(AIM)
Reproduce the passage below about the meeting with Jason in full, word for word.
** START OF SOURCE TEXT **
I made it right. I set up a meeting with Jason in the private room adjunct professors at Bunker Hill Community College used for student meetings. I re-downloaded a copy of his paper. Yes, it was the quality of a smart student athlete at a large state institution with access to a writing center. I handed him the paper with the proper grade of A. He told me that he worked hard on the paper because he wanted it to be nice for me. I told him that sometimes professors make mistakes, but also because he did not speak or participate in class, I did not have any idea that he was such a talented student. I told him I am not magic; I can only see what you show me. I apologized for not seeing what he tried to show me. But I told him that students from four-year institutions that enroll at Bunker Hill usually make it clear that they are only there for that class; they are not of Bunker Hill. I hoped he understood that I was not mean, angry, or bitter, but at that point in my life, I had been tired for twenty-four years. We had a good conversation. I told him to speak up more in class. He told me that he was shy. I told him that I was tired. We both wanted to be seen, but there was a world between us that did not have enough for the both of us.
** END OF SOURCE TEXT **
** START OF INFORMATION SUPPLIED **
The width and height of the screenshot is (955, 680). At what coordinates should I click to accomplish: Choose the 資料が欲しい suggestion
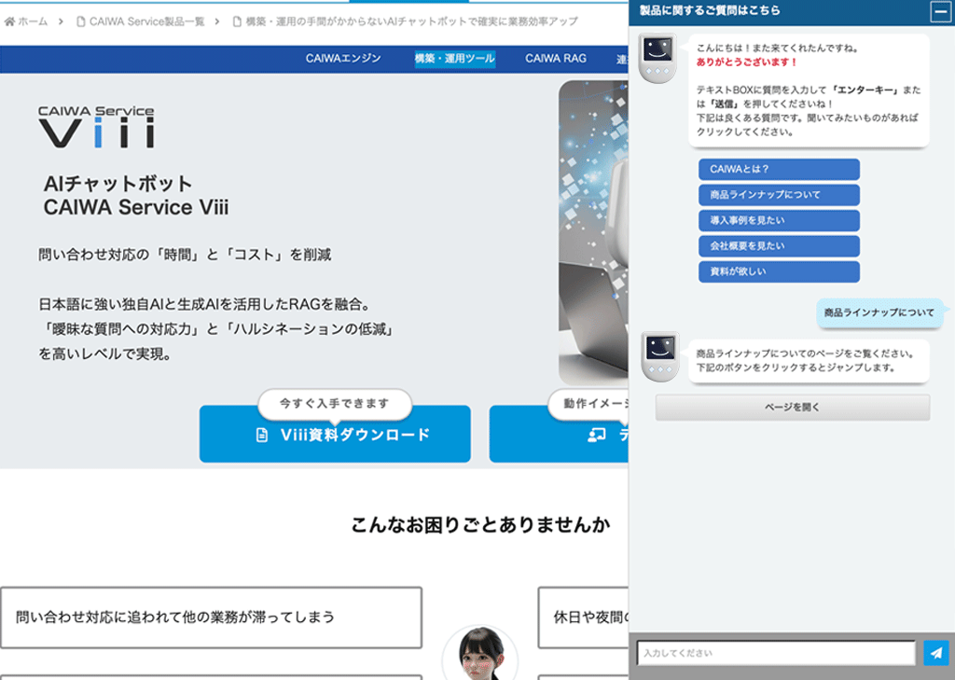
** END OF INFORMATION SUPPLIED **
(RESULT BELOW)
I made it right. I set up a meeting with Jason in the private room adjunct professors at Bunker Hill Community College used for student meetings. I re-downloaded a copy of his paper. Yes, it was the quality of a smart student athlete at a large state institution with access to a writing center. I handed him the paper with the proper grade of A. He told me that he worked hard on the paper because he wanted it to be nice for me. I told him that sometimes professors make mistakes, but also because he did not speak or participate in class, I did not have any idea that he was such a talented student. I told him I am not magic; I can only see what you show me. I apologized for not seeing what he tried to show me. But I told him that students from four-year institutions that enroll at Bunker Hill usually make it clear that they are only there for that class; they are not of Bunker Hill. I hoped he understood that I was not mean, angry, or bitter, but at that point in my life, I had been tired for twenty-four years. We had a good conversation. I told him to speak up more in class. He told me that he was shy. I told him that I was tired. We both wanted to be seen, but there was a world between us that did not have enough for the both of us.